Haitian migrants caught between rock and hard place

A Haitian migrant rests in Ciudad Acuna near the Mexican-US border
AFP

Lying on cardboard in a park, Haitian mother Marie Chickel spent a sleepless night fearful of being detained by Mexican authorities and separated from her children before reaching the United States.

“I heard that the immigration authorities were going to come — that’s why I couldn’t sleep. If they find me here I don’t know where I’ll go,” the 45-year-old said.

The rumor spread during the night inside the park in the Mexican city of Ciudad Acuna, which Haitian migrants have turned into a makeshift camp near the border with the United States.

Most of the refugees gave up on the idea of staying under the bridge linking Ciudad Acuna with Del Rio in Texas, fearful that US patrols would arrest them and deport them to Haiti.

But on the Mexican side of the Rio Grande river, police and immigration agents also patrol and sometimes arrest migrants in the street or in hotel raids.

So Chickel and hundreds of refugees like her avoid leaving the park as much as possible.

In one raid witnessed by AFP, members of what appeared to be a family, including two young children, were detained at a hotel in downtown Ciudad Acuna.

They were escorted by members of Mexico’s National Guard and put into vans from the National Migration Institute.

‘My heart aches’

Chickel and her 10-year-old twins left Chile and crossed almost all of South and Central America before arriving in July in the Mexican city of Tapachula near the border with Guatemala.

“My heart aches,” she said, adding that her children could not sleep or eat well or go to school.

“It’s very difficult,” Chickel said.

Her greatest fear is having her children taken from her and not being able to see her sister who lives in Boston, she said.

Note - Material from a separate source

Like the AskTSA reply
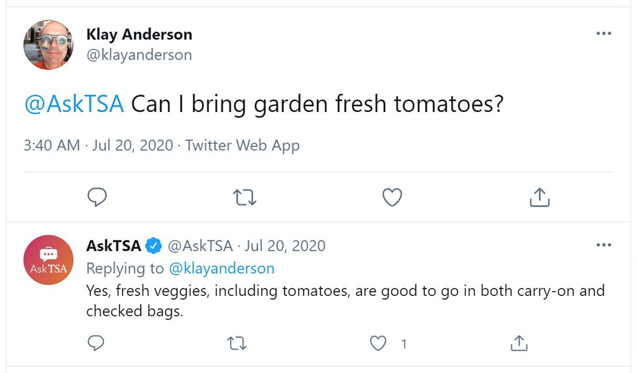Image resolution: width=637 pixels, height=373 pixels. tap(378, 343)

But Chickel, who has qualifications as a lab technician, an electrician and a nurse, is willing to take whatever opportunities she finds.

“If I can’t cross and if I can find papers here to work, to send my children to school, I can say thank you to the Lord,” she said, stifling a sob.

Amid the despair and uncertainty, the Haitians have found some respite thanks to the generosity of Ciudad Acuna residents who have brought them something to eat, drink or wear.

“The Mexicans are giving us food, clothes and now we have a place to sleep,” said Kabelo Joseph, who came from Chile with his two sons and pregnant wife.

But “we’re afraid of the migration authorities because we’re here without documentation,” the 29-year-old said.

He said he planned to stay in Ciudad Acuna “for two or three months if migration doesn’t bother us.”

‘Our Haitian brothers’

Street vendor Haydee Briceno usually sells the used clothes she brings from the United States, but after seeing the migrants’ plight she decided to give some of them away instead.

“We’re going to give a little bit of what we have to our Haitian brothers,” she said.

Members of a local church brought cold drinks and sandwiches to share with the migrants.

“I’ve been in places where I didn’t know anyone and believe me it’s something very, very difficult,” said Pastor Roberto Montano, who lived as an undocumented migrant in the United States years ago.

“We’ve had the same feeling that they have now of being in need,” he said.

The help is a lifeline for people like Chickel, who is exhausted.

“I feel very happy. I say thank you to the Lord because they have hearts. They don’t let us die here without food,” she said.